What is social justice, anyway?

Michael Novak defines how we have historically understood what has become a politically loaded term.

“For its proponents, “social justice” is usually undefined. Originally a Catholic term, first used about 1840 for a new kind of virtue (or habit) necessary for post-agrarian societies, the term has been bent by secular “progressive” thinkers to mean uniform state distribution of society’s advantages and disadvantages. Social justice is really the capacity to organize with others to accomplish ends that benefit the whole community. If people are to live free of state control, they must possess this new virtue of cooperation and association. This is one of the great skills of Americans and, ultimately, the best defense against statism.”

However, a new age has taken over the language and its connotations.

And Novak achieves both an exhaustive and succinct analysis of what social justice is believed to be culturally and politcally, and what it was originally perceived to be by the church.

His piece is long, but here’s a condensed version:

“The first law of democracy, [Alexis de] Tocqueville wrote, is the law of association.
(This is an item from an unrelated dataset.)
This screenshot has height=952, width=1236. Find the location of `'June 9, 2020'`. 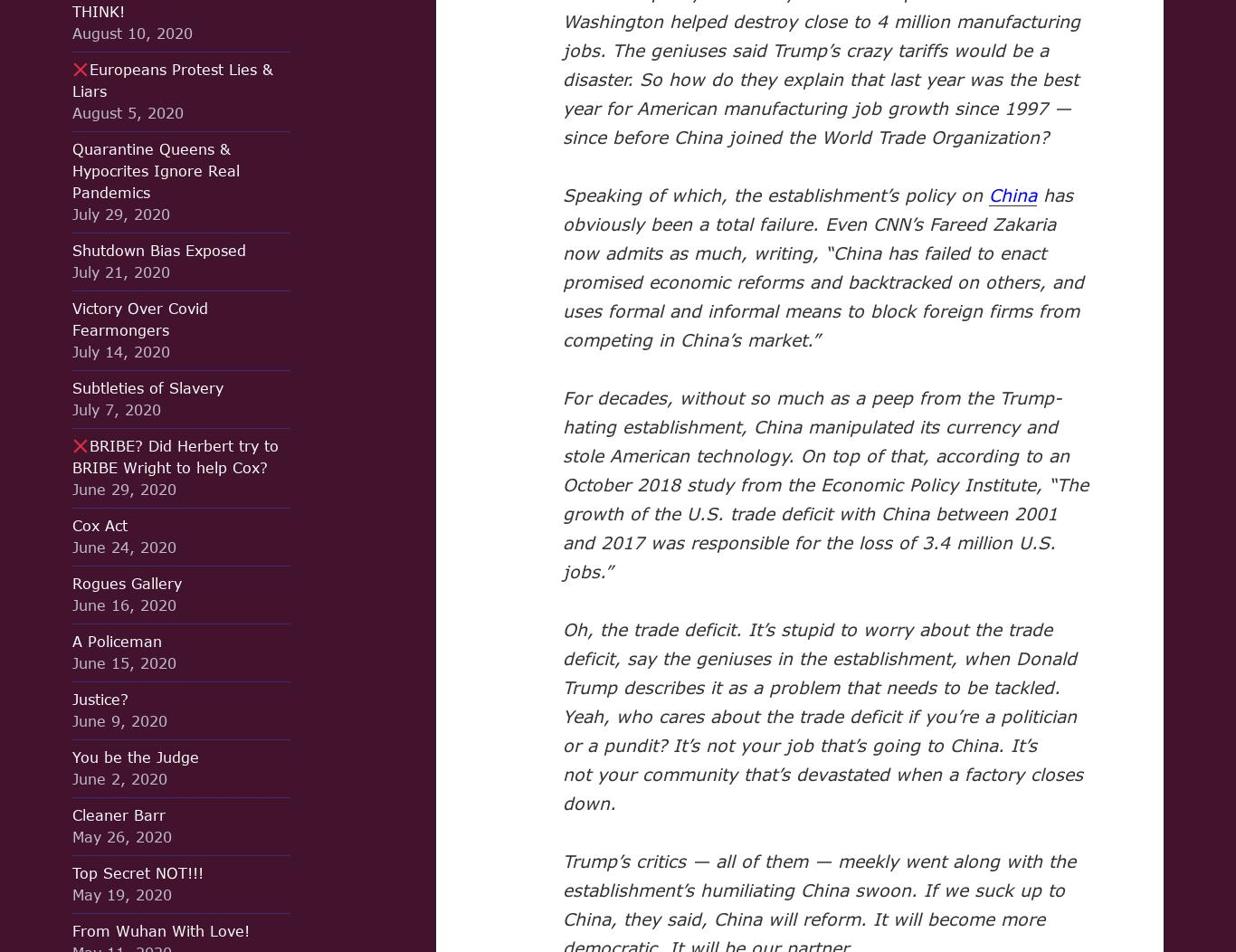

'June 9, 2020' is located at coordinates (72, 720).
If you want to free people, for them not to be swallowed up by the state, you have to develop in them the virtue of cooperation and association. It’s not an easy virtue to learn at first, but it soon becomes a vast social phenomenon.

“It’s not at all uncommon for 30 college students to show up for a presidential campaign in, say, New Hampshire and organize the whole state for their candidate. They’ve never done that before, but they know how to use a Rolodex, and they can very soon organize an entire state. It’s a skill they learned. It’s one of the great skills of Americans.

“In America, we mostly go to meetings. Parenthood, you discover, is essentially a transportation service. Your kids go to so many meetings in a day that you need a sign on the refrigerator telling you which times everybody is scheduled for what and where they have to be. Americans are good at going to meetings, and that’s a tremendous skill to have. You can send a group of Americans in the Peace Corps, even a dozen of them, and they’ll figure out what they need to do and organize themselves how to do it. You don’t have to write detailed orders from headquarters. Association is a tremendous skill to have, but it’s essential for democracy.

“And that’s what, in a word, social justice is–a virtue, a habit that people internalize and learn, a capacity. It’s a capacity that has two sides: first, a capacity to organize with others to accomplish particular ends and, second, ends that are extra-familial. They’re for the good of the neighborhood, or the village, or the town, or the state, or the country, or the world. To send money or clothes or to travel to other parts of the world in order to help out–that’s what social justice is: the new order of the ages, Rerum Novarum.”

Catholics know that to be the title of a papal encyclical on the subject, a powerful one.

Now this is a key point:

“Finally, it’s important to note that this notion of social justice is ideologically neutral. It’s as common to people on the Left to organize and form associations, to cooperate in many social projects, as it is to people on the Right. This is not a loaded political definition, but it does avoid the pitfall (on the Left) of thinking that social justice means distribution, égalité, the common good only as determined by state authority, and so forth. It also avoids the pitfall (on the Right) of thinking of the individual as unencumbered, closed-up, self-contained, self-sufficient.”

Here’s another take….mine. These days, Christians tend to draw a line between ‘the peace and social justice crowd’ and ‘the pro-life crowd’, as if it’s an either/or proposition. It’s both/and. So those bumper stickers that say ‘If you want peace, work for justice’ imply (whether the car owners know it or not) that they’re speaking for universal human rights, no exclusions.

0 Comment

  • But its such a drag to co-operate… I did find the article interesting, and yes, the left has stolen the term. In High School I wrote an exam on it and nearly failed, I wrote on the Catholic version of it- combating structures of moral and physical evil, perhaps those with a more leftist view got higher marks… Good article!